[start of Raw records]
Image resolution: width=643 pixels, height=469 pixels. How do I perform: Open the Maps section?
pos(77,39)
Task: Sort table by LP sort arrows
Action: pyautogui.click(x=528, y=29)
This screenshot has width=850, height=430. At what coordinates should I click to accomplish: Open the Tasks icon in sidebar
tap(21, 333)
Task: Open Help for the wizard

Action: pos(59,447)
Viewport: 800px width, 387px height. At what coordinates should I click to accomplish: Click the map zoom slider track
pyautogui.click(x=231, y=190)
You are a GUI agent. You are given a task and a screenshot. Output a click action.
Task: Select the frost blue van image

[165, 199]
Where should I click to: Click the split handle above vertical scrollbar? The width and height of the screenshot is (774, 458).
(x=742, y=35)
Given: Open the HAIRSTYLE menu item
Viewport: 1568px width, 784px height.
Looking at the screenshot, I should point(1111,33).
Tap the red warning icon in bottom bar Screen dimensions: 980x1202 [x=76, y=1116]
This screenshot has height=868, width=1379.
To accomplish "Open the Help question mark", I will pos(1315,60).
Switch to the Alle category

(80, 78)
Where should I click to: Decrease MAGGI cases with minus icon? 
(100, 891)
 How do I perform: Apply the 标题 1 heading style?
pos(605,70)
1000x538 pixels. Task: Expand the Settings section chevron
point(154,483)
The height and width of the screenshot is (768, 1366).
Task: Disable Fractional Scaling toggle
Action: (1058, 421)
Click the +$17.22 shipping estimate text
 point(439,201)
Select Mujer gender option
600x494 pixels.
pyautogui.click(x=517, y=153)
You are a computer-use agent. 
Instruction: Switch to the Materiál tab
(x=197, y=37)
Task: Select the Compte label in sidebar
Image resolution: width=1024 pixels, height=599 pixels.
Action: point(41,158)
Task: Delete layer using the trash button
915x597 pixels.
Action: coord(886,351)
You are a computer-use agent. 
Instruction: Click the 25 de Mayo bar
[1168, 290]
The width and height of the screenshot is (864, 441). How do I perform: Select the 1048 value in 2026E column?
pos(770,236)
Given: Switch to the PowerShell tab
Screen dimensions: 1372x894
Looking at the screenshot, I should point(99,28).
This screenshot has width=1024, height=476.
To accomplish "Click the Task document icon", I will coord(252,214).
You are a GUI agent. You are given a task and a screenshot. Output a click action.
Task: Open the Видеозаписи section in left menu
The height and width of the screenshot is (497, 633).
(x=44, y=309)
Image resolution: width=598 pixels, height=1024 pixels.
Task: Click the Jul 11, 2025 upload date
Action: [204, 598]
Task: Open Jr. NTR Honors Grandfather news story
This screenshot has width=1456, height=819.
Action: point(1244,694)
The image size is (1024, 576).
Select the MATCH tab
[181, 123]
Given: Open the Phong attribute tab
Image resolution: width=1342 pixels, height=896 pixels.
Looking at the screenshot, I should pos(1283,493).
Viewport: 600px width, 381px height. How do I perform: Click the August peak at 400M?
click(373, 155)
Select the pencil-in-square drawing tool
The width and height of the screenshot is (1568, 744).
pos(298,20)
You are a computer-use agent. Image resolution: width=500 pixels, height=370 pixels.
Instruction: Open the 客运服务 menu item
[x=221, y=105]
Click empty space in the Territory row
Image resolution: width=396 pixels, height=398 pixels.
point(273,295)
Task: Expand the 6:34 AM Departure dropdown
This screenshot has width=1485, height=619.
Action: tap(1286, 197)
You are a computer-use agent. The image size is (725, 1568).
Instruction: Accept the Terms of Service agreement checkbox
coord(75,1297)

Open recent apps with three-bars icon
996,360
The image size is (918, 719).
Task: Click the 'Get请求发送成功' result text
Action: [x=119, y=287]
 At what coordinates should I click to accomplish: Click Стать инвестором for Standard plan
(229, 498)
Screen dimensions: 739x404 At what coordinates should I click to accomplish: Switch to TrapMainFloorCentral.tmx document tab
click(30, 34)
[end of Raw records]
* [Task goal]
Reproduce all of the items above word for word, without changing anything.

* [Full output]
Image resolution: width=643 pixels, height=469 pixels. How do I perform: Open the Maps section?
pos(77,39)
Task: Sort table by LP sort arrows
Action: pyautogui.click(x=528, y=29)
This screenshot has width=850, height=430. At what coordinates should I click to accomplish: Open the Tasks icon in sidebar
tap(21, 333)
Task: Open Help for the wizard

Action: pos(59,447)
Viewport: 800px width, 387px height. At what coordinates should I click to accomplish: Click the map zoom slider track
pyautogui.click(x=231, y=190)
You are a GUI agent. You are given a task and a screenshot. Output a click action.
Task: Select the frost blue van image

[165, 199]
Where should I click to: Click the split handle above vertical scrollbar? The width and height of the screenshot is (774, 458).
(x=742, y=35)
Given: Open the HAIRSTYLE menu item
Viewport: 1568px width, 784px height.
Looking at the screenshot, I should point(1111,33).
Tap the red warning icon in bottom bar Screen dimensions: 980x1202 [x=76, y=1116]
This screenshot has height=868, width=1379.
To accomplish "Open the Help question mark", I will pos(1315,60).
Switch to the Alle category

(80, 78)
Where should I click to: Decrease MAGGI cases with minus icon? 
(100, 891)
 How do I perform: Apply the 标题 1 heading style?
pos(605,70)
1000x538 pixels. Task: Expand the Settings section chevron
point(154,483)
The height and width of the screenshot is (768, 1366).
Task: Disable Fractional Scaling toggle
Action: (1058, 421)
Click the +$17.22 shipping estimate text
 point(439,201)
Select Mujer gender option
600x494 pixels.
pyautogui.click(x=517, y=153)
You are a computer-use agent. 
Instruction: Switch to the Materiál tab
(x=197, y=37)
Task: Select the Compte label in sidebar
Image resolution: width=1024 pixels, height=599 pixels.
Action: point(41,158)
Task: Delete layer using the trash button
915x597 pixels.
Action: coord(886,351)
You are a computer-use agent. 
Instruction: Click the 25 de Mayo bar
[1168, 290]
The width and height of the screenshot is (864, 441). How do I perform: Select the 1048 value in 2026E column?
pos(770,236)
Given: Switch to the PowerShell tab
Screen dimensions: 1372x894
Looking at the screenshot, I should point(99,28).
This screenshot has width=1024, height=476.
To accomplish "Click the Task document icon", I will coord(252,214).
You are a GUI agent. You are given a task and a screenshot. Output a click action.
Task: Open the Видеозаписи section in left menu
The height and width of the screenshot is (497, 633).
(x=44, y=309)
Image resolution: width=598 pixels, height=1024 pixels.
Task: Click the Jul 11, 2025 upload date
Action: [204, 598]
Task: Open Jr. NTR Honors Grandfather news story
This screenshot has width=1456, height=819.
Action: point(1244,694)
The image size is (1024, 576).
Select the MATCH tab
[181, 123]
Given: Open the Phong attribute tab
Image resolution: width=1342 pixels, height=896 pixels.
Looking at the screenshot, I should pos(1283,493).
Viewport: 600px width, 381px height. How do I perform: Click the August peak at 400M?
click(373, 155)
Select the pencil-in-square drawing tool
The width and height of the screenshot is (1568, 744).
pos(298,20)
You are a computer-use agent. Image resolution: width=500 pixels, height=370 pixels.
Instruction: Open the 客运服务 menu item
[x=221, y=105]
Click empty space in the Territory row
Image resolution: width=396 pixels, height=398 pixels.
point(273,295)
Task: Expand the 6:34 AM Departure dropdown
This screenshot has width=1485, height=619.
Action: tap(1286, 197)
You are a computer-use agent. The image size is (725, 1568).
Instruction: Accept the Terms of Service agreement checkbox
coord(75,1297)

Open recent apps with three-bars icon
996,360
The image size is (918, 719).
Task: Click the 'Get请求发送成功' result text
Action: [x=119, y=287]
 At what coordinates should I click to accomplish: Click Стать инвестором for Standard plan
(229, 498)
Screen dimensions: 739x404 At what coordinates should I click to accomplish: Switch to TrapMainFloorCentral.tmx document tab
click(30, 34)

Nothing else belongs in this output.